Reversing ASM to source code - Challenge 1

Can we take x86 assembly and turn it back into source code?

I thought it would be fun to write a simple C/C++ program and have a friend reverse it and replicate the source as closely as possible. He, in turn, sent me the same challenge. This is a short post about my process of reversing his code. We’ll see how close we got to the original source at the end.

Couple of simple notes: optimization is off and we’re in debug mode, “Debug my own code” looks like it is off. It looks like from the bottom that stack frames are on (cmp ebp,esp, call), so I can safely ignore that code.

Let’s get to work.

Here is the entirety of the function we’re going to reverse.

Assembly code of the function we're going to reverse

The first thing I noticed in the prologue is the local variables for this function (_main).

sub esp, C0

The compiler has allocated 192 bytes for local variables. A couple of instructions below we have a

rep stosd

Which uses the address in EDI to basically memset the memory of the local variable(s) to 0xCCCCCCCC. For the life of me I can’t figure out how to generate this instruction. I’ve tried…

unsigned char buf[192] = { 0xCC };

Which generates a memset call and doesn’t fill all bytes, just sets the first and zeros the rest, clearly not what we want, because in the challenge sent, we’re 95% positive there should be a buffer that is 48d dwords long (192d bytes).

Assembly produced when I tried to replicate the rep stosd instruction

Oh well, let’s move on, we can come back to how that instruction was actually generated later.

There’s a function next

call reversemecolin1.F71212

Peeking into it it looks like this

A small assembly function that features a call to GetCurrentThreadId

This is annoying. I’m not sure if that was hand-written by the programmer or generated by the compiler. It’s clearly something to do with a windows API (GetCurrentThreadId). Note the value at

mov ecx, reversemecolin1.F7C034

is

Memory view of 7 bytes at the address +0xF7C034

This function takes no arguments, just some data in ECX that is already initialized. Checking what section this memory resides in the exe is in reveals it’s in the .msvcjmc section. Something specific to visual studio. Checking google for the presence of a .msvcjmc section reveals that jmc stands for “Just My Code” debugging is actually on! We were wrong initially. It’s safe to conclude (I think) the author didn’t write this portion manually and instead is added by the compiler/linker to support JMC in visual studio. And it’s safe to assume (since there’s no evidence of EAX being used prior to the OpenClipboard call that anything is particularly important. To replicate the code we now know we have to have JMC enabled and Stack frame checking!
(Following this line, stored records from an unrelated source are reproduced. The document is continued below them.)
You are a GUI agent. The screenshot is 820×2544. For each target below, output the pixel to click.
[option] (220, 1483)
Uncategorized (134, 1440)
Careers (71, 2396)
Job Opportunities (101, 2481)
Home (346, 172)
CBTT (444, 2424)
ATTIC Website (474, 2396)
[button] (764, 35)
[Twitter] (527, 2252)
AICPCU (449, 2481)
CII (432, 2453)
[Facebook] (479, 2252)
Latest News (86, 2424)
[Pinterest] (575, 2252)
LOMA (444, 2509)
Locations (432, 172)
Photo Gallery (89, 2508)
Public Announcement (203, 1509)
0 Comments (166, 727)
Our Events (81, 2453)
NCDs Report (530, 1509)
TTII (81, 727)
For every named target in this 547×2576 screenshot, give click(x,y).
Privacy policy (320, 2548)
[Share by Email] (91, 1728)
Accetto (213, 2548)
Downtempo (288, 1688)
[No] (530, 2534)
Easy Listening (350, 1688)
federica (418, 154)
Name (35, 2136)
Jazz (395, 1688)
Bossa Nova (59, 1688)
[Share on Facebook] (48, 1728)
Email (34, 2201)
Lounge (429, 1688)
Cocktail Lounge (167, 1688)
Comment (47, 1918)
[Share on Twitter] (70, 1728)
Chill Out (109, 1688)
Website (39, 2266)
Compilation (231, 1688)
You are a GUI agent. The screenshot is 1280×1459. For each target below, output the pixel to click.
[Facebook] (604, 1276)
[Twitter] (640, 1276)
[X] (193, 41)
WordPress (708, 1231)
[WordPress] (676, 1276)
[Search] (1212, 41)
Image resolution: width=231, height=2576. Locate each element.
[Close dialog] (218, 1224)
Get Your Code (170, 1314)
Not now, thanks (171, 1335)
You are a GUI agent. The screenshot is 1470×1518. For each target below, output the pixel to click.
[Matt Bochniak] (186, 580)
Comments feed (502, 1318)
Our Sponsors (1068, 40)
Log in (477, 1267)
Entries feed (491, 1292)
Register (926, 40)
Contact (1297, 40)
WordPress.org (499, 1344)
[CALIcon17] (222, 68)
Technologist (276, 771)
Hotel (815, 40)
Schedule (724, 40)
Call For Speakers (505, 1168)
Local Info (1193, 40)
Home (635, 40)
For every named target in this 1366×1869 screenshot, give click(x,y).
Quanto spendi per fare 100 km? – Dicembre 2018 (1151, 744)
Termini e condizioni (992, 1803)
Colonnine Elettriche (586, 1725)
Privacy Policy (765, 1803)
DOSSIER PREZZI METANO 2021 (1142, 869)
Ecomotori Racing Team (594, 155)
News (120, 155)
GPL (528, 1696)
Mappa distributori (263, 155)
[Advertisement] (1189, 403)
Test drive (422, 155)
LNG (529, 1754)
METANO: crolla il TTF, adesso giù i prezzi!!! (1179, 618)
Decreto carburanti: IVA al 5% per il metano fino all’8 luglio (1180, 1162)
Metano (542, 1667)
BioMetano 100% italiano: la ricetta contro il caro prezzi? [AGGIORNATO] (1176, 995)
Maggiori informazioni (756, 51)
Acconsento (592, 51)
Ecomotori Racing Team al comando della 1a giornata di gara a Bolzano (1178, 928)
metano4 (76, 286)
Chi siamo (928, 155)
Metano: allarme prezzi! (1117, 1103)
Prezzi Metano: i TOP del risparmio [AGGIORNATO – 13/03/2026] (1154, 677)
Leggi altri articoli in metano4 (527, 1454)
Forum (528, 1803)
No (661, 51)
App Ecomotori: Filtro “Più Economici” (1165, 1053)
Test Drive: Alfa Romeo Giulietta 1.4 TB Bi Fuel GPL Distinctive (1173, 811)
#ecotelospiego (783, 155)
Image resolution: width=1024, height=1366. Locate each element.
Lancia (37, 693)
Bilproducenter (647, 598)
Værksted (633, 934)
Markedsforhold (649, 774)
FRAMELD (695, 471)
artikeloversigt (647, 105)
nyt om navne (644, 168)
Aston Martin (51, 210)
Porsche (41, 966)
In thinking more about the rep stosd instruction and the fact stack frames are on, I’ve concluded that filling that buffer of 192d bytes is part of the stack cookie process. After all 0xCC is an int3 instruction, which it pads the executable space with so it doesn’t overflow the stack! Great, no need to worry about that anymore, whew!

Stack Frames (/RTCs)
Enable Security Check (/GS)
Yes (/JMC)

We have a call to OpenClipboard. Pulling up the msdn page to see how this works reveals this:

BOOL OpenClipboard(
  HWND hWndNewOwner
);

Pretty simple, you provide the handle to the window to the function and it returns a nonzero value if it succeeded. The call after OpenClipboard when I peek inside is a stack check, so we can ignore that.

test eax, eax

This is checking the result of OpenClipboard, and if it returned NULL, will jump over some code. The resulting source then looked like this

This is what our source now looks like:

#include <Windows.h>

int main()
{
	if (OpenClipboard(NULL)) {
		__debugbreak();
	}

    return 0;
}

And the assembly is starting to take shape

Image of the assembly produced by our source code

Next up is a call to EmptyClipboard, doesn’t take any arguments at first glance. MSDN reveals it’s this

BOOL EmptyClipboard(

);

Return Value
Type: BOOL

If the function succeeds, the return value is nonzero.
If the function fails, the return value is zero. To get extended error information, call GetLastError.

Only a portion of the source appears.